The Cavs hit first in game 3, leaping out to an 11-point lead after the first quarter and a 17-point lead at halftime. But the offense went silent in the second half and the Pacers saved their best for last, putting 29 points on the board in the 4th.

The Cavs need to figure out a way to slow Indiana runs, and for that they need some toughness and some experience. Ty Lue said Sunday morning that Tristan Thompson would come off the bench in game 4, hoping he’d bring some of that “toughness.” But familiarity with your teammates, especially when things go sideways, is a big key as well.

The Cavs don’t have any semblance of normal right now, but playing Thompson at the least is a fairly known commodity, especially alongside James, JR Smith, Kevin Love and Kyle Korver. I also think getting Jose Calderon back on the floor would be a good thing, despite his brutal net rating in games 1 and 2.  George Hill got off to an outstanding start in game 3, but his back remains a concern. Jordan Clarkson and Rodney Hood have been complete non-factors. Calderon has at least been a Cavalier since before 2018, and his regular season numbers speak for themselves.

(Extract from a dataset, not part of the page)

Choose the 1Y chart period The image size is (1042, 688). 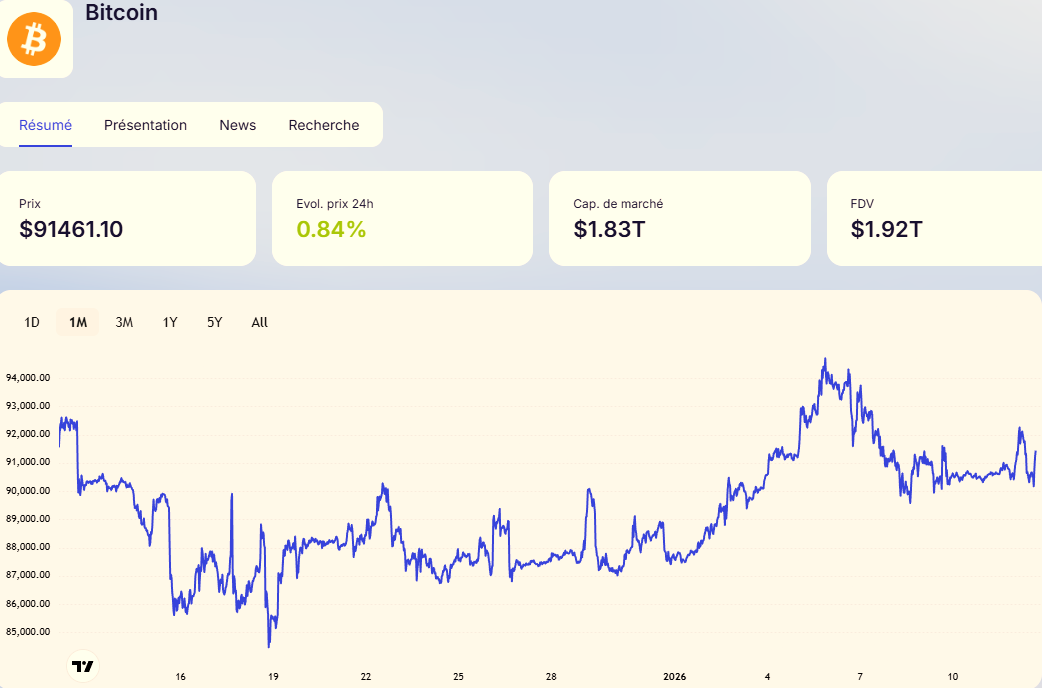click(170, 322)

In a series where the offense has been a mess for entire halves at a time, put the guy on the floor that can organize in the half-court and get James and Love to their money spots.

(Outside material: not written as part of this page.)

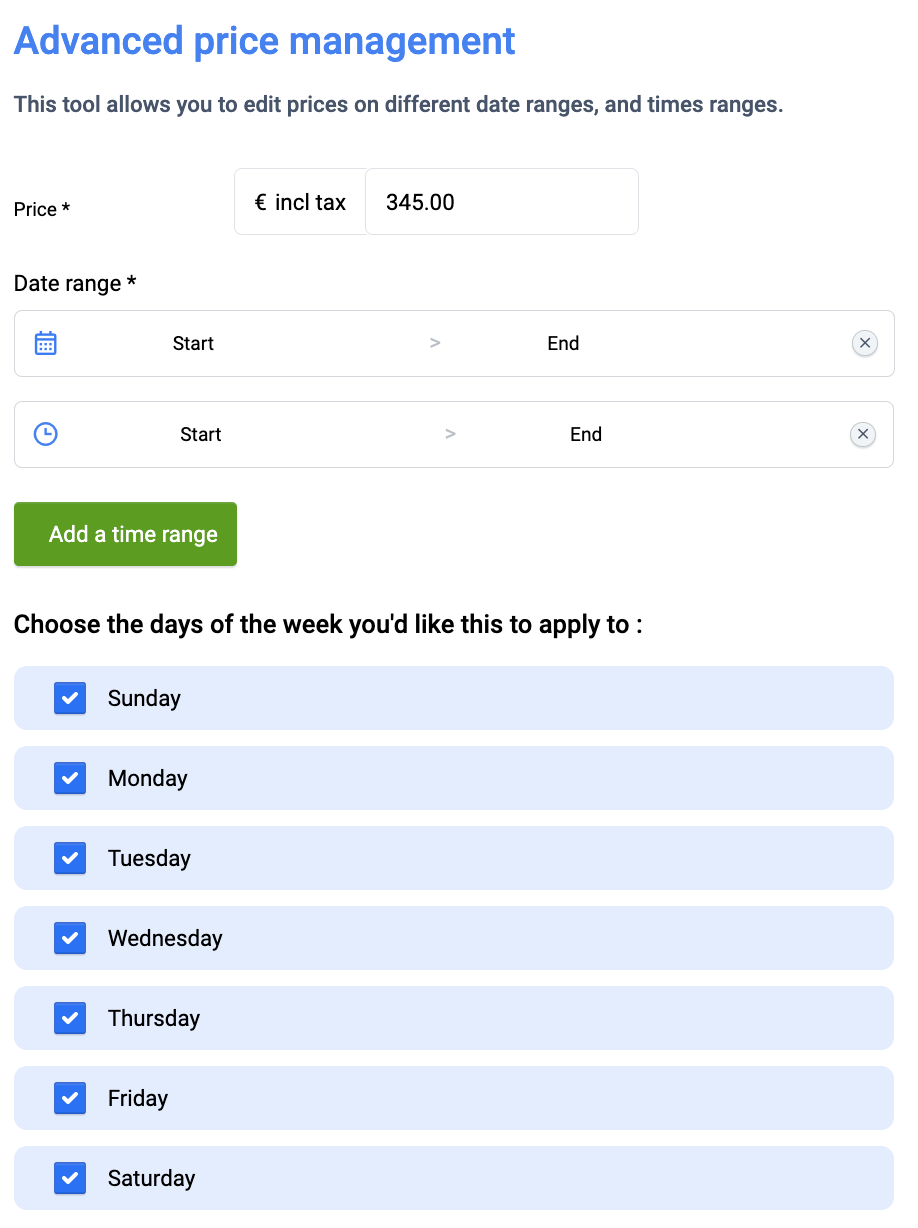
Task: Uncheck the Friday checkbox
Action: click(70, 1098)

“We’d be fools not to ride this strange torpedo all the way out to the end.”

Hood and Clarkson specifically are in the middle of a massive job interview and they look like Baker Mayfield reciting the Chargers’ playbook. For Hood, millions of dollars are on the line as he approaches restricted free agency this summer.

Clarkson already has his money, so he’s playing for the right to be a piece of the Cavs future and part of the pitch to keep LeBron in Cleveland vs. being a potential trade commodity (or hindrance) this summer. Both need to rise to the occasion. Hood has taken just 9 3-pointers in 65 minutes on the floor, converting on 2 of them. He’s got a -2.7 net rating. Clarkson is somehow shooting below 29% from the field in about 18 minutes a night. Hood has dealt with injuries, and even his best games in a Cavs uniform have been somewhat underwhelming.

A night where he knocks down 3 or 4 3-pointers would be a massive boost to the Cavs offense, and to his confidence. For Clarkson it’s a little different. He’s had great moments as a Cavalier because of the spark he can bring defensively or tracking down loose balls, etc.

He can be an important part of the Cavs’ success just with his energy. But both have a special opportunity to be a part of a James-led postseason run, and both have yet to deliver on expectations.

“A little bit of this town goes a long way…”

The Cavs have to feel like they’ve been in Indianapolis for a week. They know they let a golden opportunity to snag a road win slip away Friday night, and I’m sure 8:30 Sunday night can’t come quick enough. With everything that’s been said in the last 48 hours, they can still regain home-court advantage with a win tonight.

It’d reset the thing, best 2 of 3 with 2 in Cleveland. If they can get just one role player to step up, it’d wrest a whole lot of fears. And if they can beat the Pacers on the road without LeBron submitting an all-time performance, it’d wrest a whole 'nother set of fears. If not, and if they go down 3 games to 1, it’s going to be a loud and long couple of days in Cleveland before game 5.

The NBA postseason is only for those with true grit, and I have no idea how many Cavs are chock full of that.